Adopté par l’Assemblée Générale des Nations Unies le 15 novembre 2000, le Protocole de Palerme est le premier traité international légalement contraignant contenant une définition de la traite de personnes. À ce jour 187 États sont parties à cette Convention parmi lesquels se trouve le Pérou qui la ratifia le 23 janvier 2002. En ce qui concerne ce dernier, le Pérou est un pays de source, de destination et de transit pour les hommes, femmes et enfants assujettis à la traite de personnes. Parmi eux, les peuples autochtones, les femmes et les enfants sont particulièrement vulnérables à la traite. Selon les statistiques du SISTRA1 et du Ministerio Público de Perú, du nombre total de victimes de traite de personnes recensées au Pérou entre 2015 et 2016, 56,5% étaient des femmes, et de ce nombre 21% étaient des mineures ou des adolescentes.

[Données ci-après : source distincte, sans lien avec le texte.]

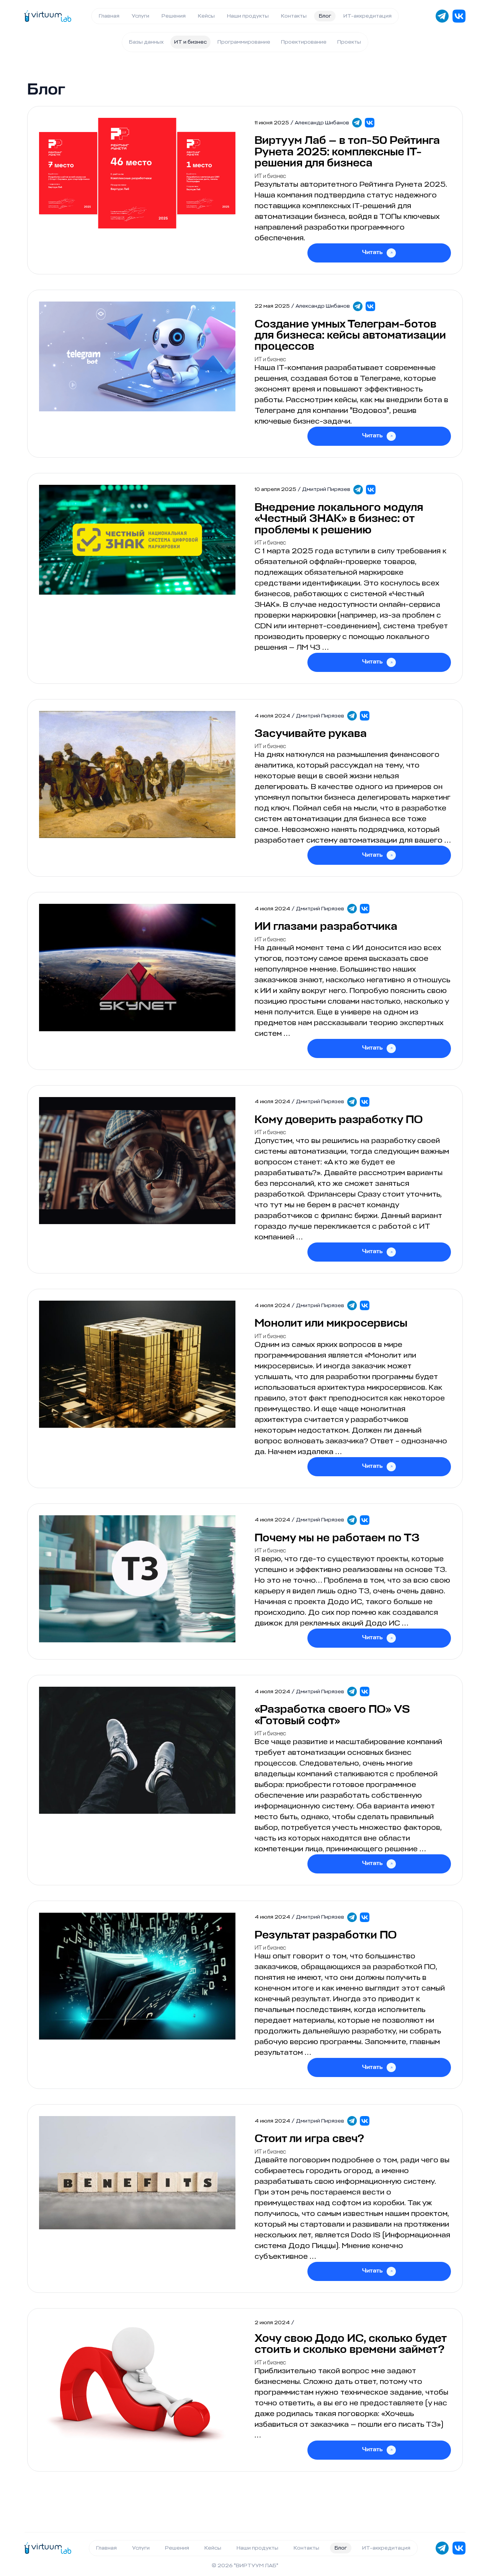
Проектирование (304, 42)
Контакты (294, 16)
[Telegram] (357, 122)
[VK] (369, 122)
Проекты (349, 42)
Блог (325, 16)
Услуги (140, 16)
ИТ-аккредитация (367, 16)
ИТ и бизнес (190, 42)
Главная (109, 16)
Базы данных (146, 42)
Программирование (243, 42)
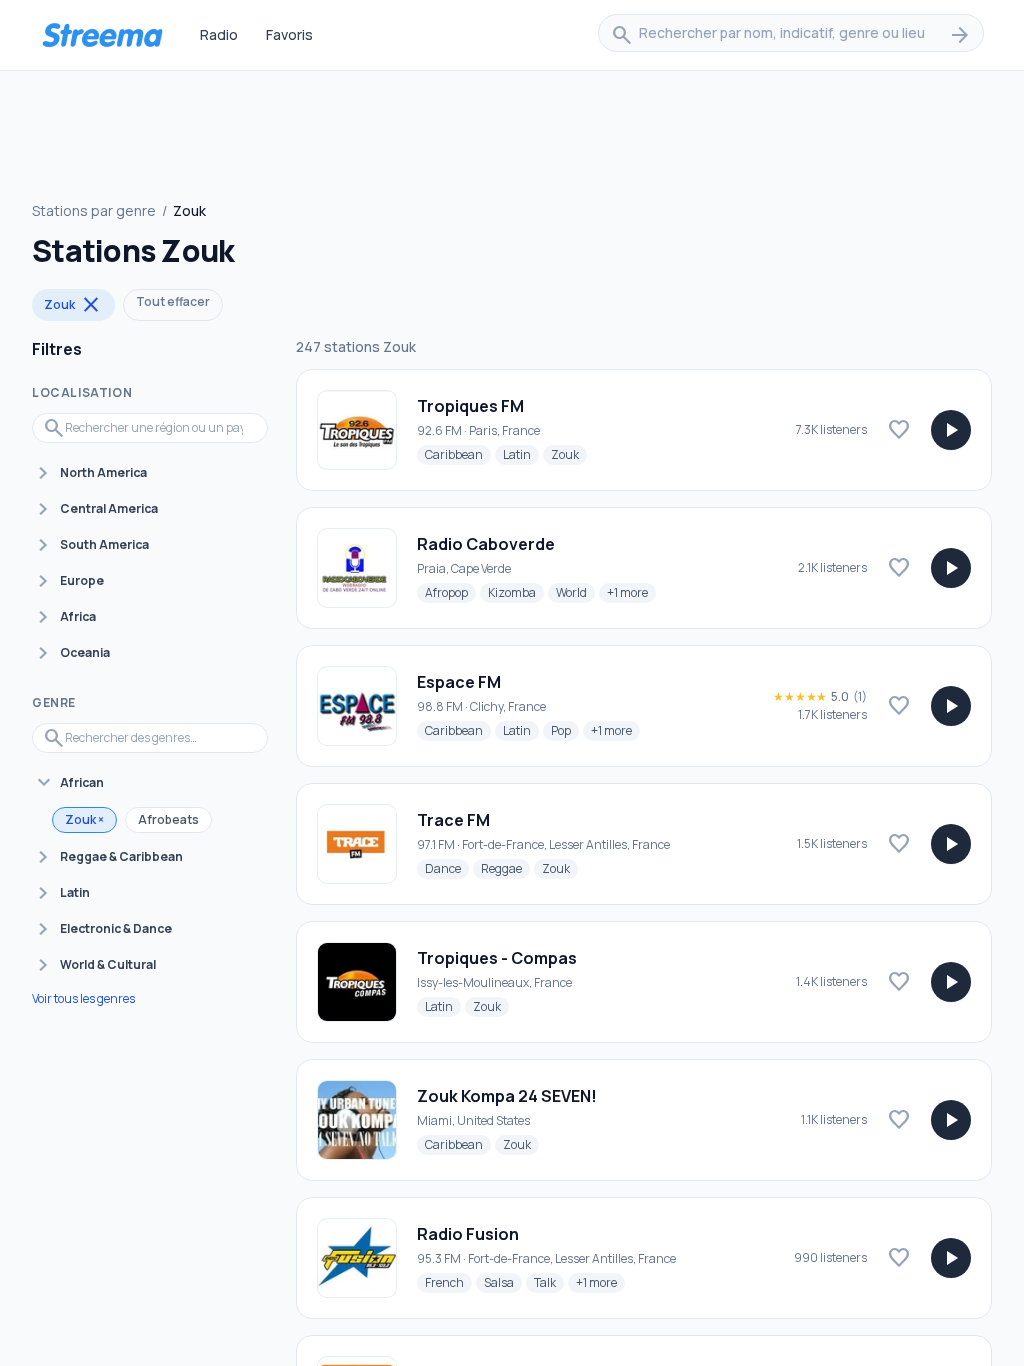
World (575, 592)
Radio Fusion (468, 1234)
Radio (219, 34)
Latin (521, 454)
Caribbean (458, 454)
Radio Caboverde (486, 544)
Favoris (289, 34)
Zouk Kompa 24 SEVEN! (507, 1096)
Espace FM (459, 682)
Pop (565, 730)
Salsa (503, 1282)
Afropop (450, 592)
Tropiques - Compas (497, 958)
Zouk (73, 305)
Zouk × (84, 819)
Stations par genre (94, 210)
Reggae (505, 868)
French (448, 1282)
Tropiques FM (470, 406)
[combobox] (791, 35)
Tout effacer (173, 301)
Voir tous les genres (83, 999)
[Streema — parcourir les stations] (102, 35)
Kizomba (516, 592)
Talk (549, 1282)
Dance (447, 868)
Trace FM (453, 820)
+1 (631, 592)
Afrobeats (168, 819)
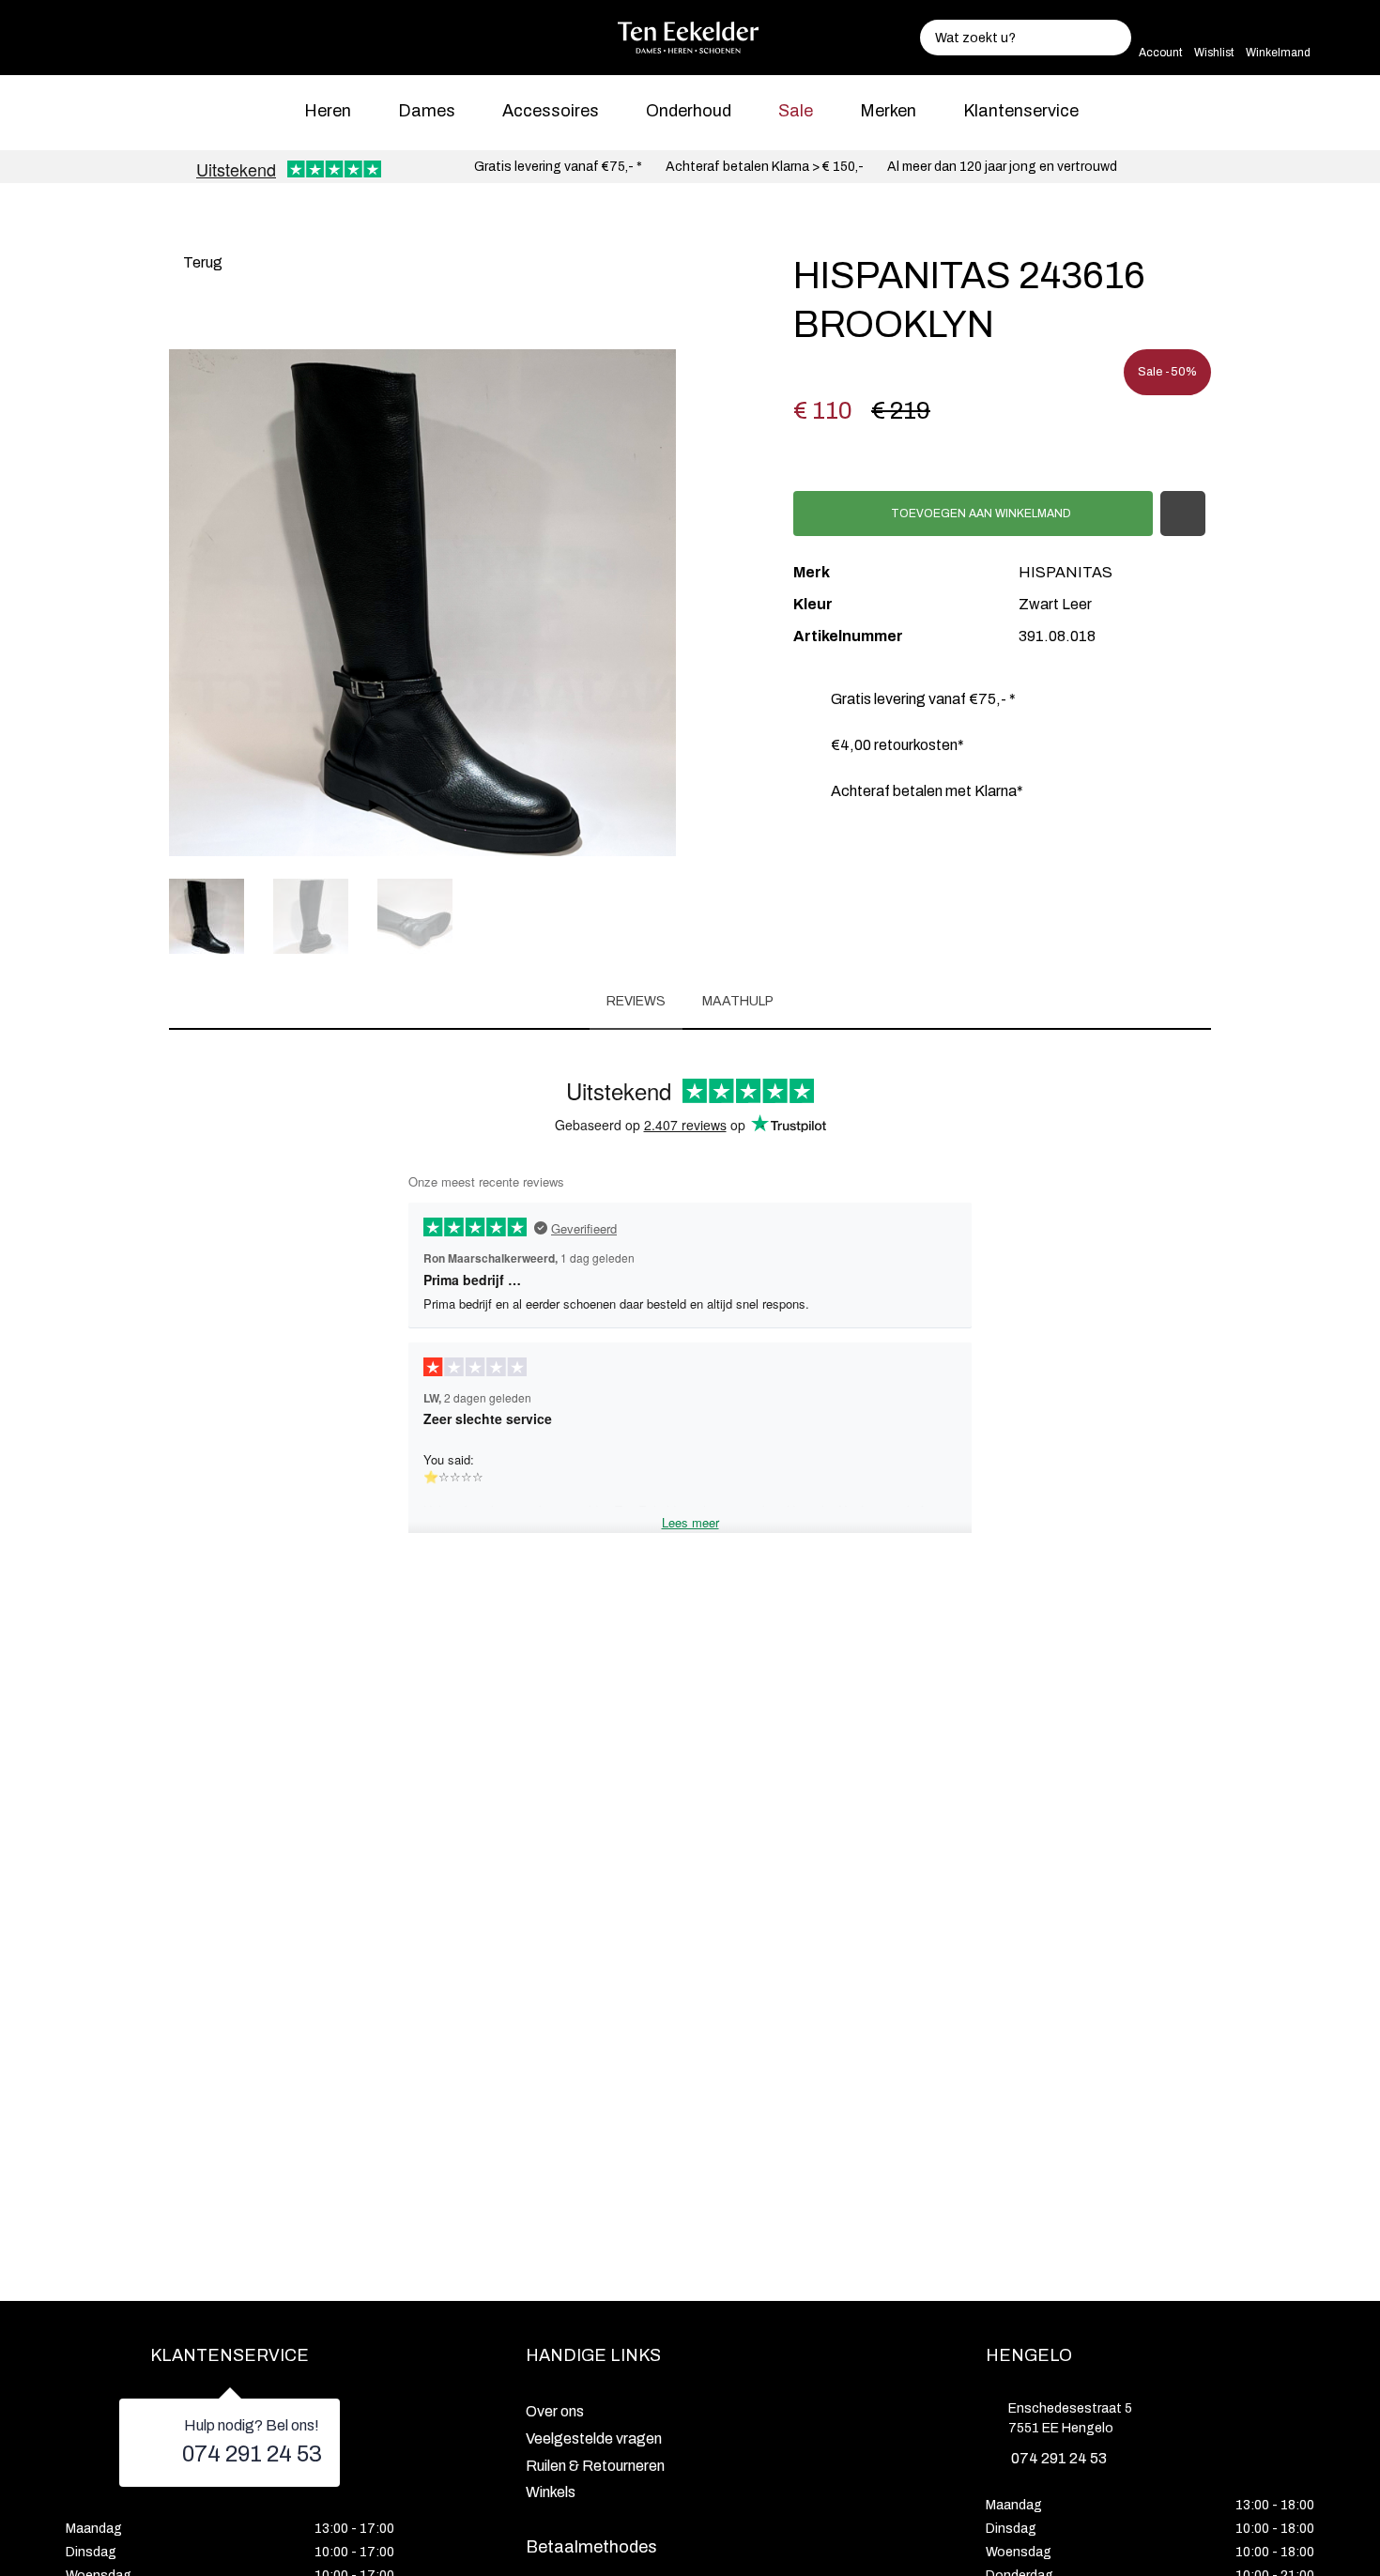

Alarmés par ces statistiques, en 2011, deux Rapporteurs de la Commission Interaméricaine des Droits de l’Homme (ci-après CIDH) visitèrent le Pérou et principalement les camps miniers de Madre de Dios où ils constatèrent avec horreur la prévalence de ce crime. Bien que l’État péruvien ait été prié de fournir informations et assistance à ce sujet, il n’en demeure pas moins que six (6) ans après la visite des Rapporteurs de la CIDH, la situation de la traite de personnes à Madre de Dios et au Pérou en général ne s’est guère améliorée. Cela est en partie dû à la séclusion et à la pauvreté qui prévalent dans les régions d’où proviennent les victimes, ajoutées au fort taux d’impunité caractérisant ce crime. En effet, pour la période allant de 2009 à 2016, 4 666 accusations ont été recensées en matière de traite de personnes et seulement 109 condamnations. Cela porte à un maigre 2% le nombre de condamnations judiciaires pour traite de personnes au Pérou. Il s’agit là d’un taux d’impunité alarmant.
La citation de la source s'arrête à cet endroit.